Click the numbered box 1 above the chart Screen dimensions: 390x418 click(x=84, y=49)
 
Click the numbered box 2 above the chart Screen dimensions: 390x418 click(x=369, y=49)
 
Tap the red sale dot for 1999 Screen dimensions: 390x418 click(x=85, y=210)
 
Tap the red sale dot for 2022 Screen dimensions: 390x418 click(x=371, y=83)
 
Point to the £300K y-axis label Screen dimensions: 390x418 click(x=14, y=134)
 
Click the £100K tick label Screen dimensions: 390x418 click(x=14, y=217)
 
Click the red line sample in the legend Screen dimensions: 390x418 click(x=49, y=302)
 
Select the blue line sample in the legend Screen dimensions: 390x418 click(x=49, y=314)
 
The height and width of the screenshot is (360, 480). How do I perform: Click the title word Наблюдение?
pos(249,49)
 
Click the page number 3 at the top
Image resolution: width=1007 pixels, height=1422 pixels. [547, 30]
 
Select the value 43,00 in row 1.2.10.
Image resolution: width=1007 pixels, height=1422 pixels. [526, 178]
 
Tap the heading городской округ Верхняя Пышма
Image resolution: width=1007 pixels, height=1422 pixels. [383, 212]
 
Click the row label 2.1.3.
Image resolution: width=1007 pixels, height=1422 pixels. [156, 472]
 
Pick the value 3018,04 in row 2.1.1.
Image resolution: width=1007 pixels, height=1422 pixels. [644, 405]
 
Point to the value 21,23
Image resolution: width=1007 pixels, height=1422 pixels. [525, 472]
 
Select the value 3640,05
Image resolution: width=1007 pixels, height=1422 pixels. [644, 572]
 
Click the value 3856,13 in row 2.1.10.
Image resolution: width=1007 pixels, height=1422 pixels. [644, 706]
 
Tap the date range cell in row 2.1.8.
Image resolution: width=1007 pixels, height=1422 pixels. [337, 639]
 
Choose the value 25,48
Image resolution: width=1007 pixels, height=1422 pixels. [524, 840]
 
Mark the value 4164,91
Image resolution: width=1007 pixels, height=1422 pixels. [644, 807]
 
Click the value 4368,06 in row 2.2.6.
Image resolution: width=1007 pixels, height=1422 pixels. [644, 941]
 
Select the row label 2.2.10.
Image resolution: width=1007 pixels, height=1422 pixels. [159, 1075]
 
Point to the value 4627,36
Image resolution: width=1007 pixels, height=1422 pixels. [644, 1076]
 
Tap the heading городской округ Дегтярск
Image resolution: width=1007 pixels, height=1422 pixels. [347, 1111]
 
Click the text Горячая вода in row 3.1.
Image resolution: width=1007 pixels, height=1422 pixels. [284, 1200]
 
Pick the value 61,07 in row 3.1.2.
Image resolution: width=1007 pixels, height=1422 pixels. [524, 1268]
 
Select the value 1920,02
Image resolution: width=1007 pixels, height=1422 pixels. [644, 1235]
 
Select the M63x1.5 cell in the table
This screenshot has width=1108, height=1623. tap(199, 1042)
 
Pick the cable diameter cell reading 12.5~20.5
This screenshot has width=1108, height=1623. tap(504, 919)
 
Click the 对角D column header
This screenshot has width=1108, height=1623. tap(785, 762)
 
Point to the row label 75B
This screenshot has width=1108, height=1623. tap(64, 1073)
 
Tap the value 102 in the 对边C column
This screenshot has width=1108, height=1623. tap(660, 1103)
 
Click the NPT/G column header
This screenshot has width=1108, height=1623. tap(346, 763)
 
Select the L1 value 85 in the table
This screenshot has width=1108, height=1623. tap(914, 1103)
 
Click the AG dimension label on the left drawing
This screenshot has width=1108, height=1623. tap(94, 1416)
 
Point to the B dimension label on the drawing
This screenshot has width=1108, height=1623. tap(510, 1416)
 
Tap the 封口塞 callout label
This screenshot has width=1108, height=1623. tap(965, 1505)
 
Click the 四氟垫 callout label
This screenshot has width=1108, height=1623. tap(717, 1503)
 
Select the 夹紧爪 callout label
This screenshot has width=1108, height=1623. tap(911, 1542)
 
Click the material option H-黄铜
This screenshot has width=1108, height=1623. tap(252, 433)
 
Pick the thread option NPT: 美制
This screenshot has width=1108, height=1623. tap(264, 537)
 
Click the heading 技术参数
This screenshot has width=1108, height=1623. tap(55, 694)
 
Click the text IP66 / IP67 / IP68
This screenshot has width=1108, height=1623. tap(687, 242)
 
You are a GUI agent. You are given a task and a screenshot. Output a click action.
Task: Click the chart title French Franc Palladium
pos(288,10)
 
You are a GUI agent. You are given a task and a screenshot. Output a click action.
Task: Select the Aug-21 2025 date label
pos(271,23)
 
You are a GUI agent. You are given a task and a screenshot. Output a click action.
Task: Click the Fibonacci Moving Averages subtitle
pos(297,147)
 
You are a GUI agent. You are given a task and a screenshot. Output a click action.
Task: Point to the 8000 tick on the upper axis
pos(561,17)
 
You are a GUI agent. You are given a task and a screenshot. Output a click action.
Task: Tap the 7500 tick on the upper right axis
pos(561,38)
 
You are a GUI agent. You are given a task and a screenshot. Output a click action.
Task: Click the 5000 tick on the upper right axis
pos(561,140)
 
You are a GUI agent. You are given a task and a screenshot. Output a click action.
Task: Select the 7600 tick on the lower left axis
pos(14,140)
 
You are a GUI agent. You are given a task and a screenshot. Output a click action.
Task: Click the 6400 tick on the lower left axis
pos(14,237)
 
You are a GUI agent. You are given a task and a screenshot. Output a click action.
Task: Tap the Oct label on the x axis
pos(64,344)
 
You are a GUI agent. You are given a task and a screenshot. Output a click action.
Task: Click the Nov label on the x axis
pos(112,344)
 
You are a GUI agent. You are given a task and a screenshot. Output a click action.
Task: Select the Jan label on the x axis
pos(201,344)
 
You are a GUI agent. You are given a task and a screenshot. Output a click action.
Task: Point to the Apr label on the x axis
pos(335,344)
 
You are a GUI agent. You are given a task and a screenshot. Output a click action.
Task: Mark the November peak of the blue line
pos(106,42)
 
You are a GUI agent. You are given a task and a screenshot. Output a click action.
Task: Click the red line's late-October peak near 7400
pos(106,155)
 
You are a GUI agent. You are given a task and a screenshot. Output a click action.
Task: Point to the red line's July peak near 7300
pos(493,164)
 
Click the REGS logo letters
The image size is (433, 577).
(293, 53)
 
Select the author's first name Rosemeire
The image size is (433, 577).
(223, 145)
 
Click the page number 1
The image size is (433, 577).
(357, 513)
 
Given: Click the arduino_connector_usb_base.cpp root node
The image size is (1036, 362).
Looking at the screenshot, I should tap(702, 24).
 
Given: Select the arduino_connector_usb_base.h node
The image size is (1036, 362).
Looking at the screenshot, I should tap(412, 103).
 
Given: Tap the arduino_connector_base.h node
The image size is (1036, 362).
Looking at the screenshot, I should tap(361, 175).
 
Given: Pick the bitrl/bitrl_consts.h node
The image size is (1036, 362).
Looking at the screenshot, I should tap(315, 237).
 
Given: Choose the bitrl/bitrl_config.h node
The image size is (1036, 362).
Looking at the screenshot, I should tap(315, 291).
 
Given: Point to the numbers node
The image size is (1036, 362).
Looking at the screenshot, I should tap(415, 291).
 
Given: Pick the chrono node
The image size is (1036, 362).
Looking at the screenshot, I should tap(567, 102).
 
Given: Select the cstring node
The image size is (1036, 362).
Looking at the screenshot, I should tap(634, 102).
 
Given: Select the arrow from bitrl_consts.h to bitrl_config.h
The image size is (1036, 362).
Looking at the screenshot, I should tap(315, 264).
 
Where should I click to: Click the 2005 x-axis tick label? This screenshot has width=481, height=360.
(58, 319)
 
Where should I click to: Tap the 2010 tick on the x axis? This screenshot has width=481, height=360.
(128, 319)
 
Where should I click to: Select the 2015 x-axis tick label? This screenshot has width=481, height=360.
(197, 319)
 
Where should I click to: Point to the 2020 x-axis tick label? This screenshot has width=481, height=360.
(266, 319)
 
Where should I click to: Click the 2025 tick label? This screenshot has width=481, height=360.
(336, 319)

··········

Task objective: Copy the listing word for word, from its first line down to and including the line containing "pixels. [524, 840]".

Result below:
Click the numbered box 1 above the chart Screen dimensions: 390x418 click(x=84, y=49)
 
Click the numbered box 2 above the chart Screen dimensions: 390x418 click(x=369, y=49)
 
Tap the red sale dot for 1999 Screen dimensions: 390x418 click(x=85, y=210)
 
Tap the red sale dot for 2022 Screen dimensions: 390x418 click(x=371, y=83)
 
Point to the £300K y-axis label Screen dimensions: 390x418 click(x=14, y=134)
 
Click the £100K tick label Screen dimensions: 390x418 click(x=14, y=217)
 
Click the red line sample in the legend Screen dimensions: 390x418 click(x=49, y=302)
 
Select the blue line sample in the legend Screen dimensions: 390x418 click(x=49, y=314)
 
The height and width of the screenshot is (360, 480). How do I perform: Click the title word Наблюдение?
pos(249,49)
 
Click the page number 3 at the top
Image resolution: width=1007 pixels, height=1422 pixels. [547, 30]
 
Select the value 43,00 in row 1.2.10.
Image resolution: width=1007 pixels, height=1422 pixels. [526, 178]
 
Tap the heading городской округ Верхняя Пышма
Image resolution: width=1007 pixels, height=1422 pixels. [383, 212]
 
Click the row label 2.1.3.
Image resolution: width=1007 pixels, height=1422 pixels. [156, 472]
 
Pick the value 3018,04 in row 2.1.1.
Image resolution: width=1007 pixels, height=1422 pixels. [644, 405]
 
Point to the value 21,23
Image resolution: width=1007 pixels, height=1422 pixels. [525, 472]
 
Select the value 3640,05
Image resolution: width=1007 pixels, height=1422 pixels. [644, 572]
 
Click the value 3856,13 in row 2.1.10.
Image resolution: width=1007 pixels, height=1422 pixels. [644, 706]
 
Tap the date range cell in row 2.1.8.
Image resolution: width=1007 pixels, height=1422 pixels. [337, 639]
 
Choose the value 25,48
Image resolution: width=1007 pixels, height=1422 pixels. [524, 840]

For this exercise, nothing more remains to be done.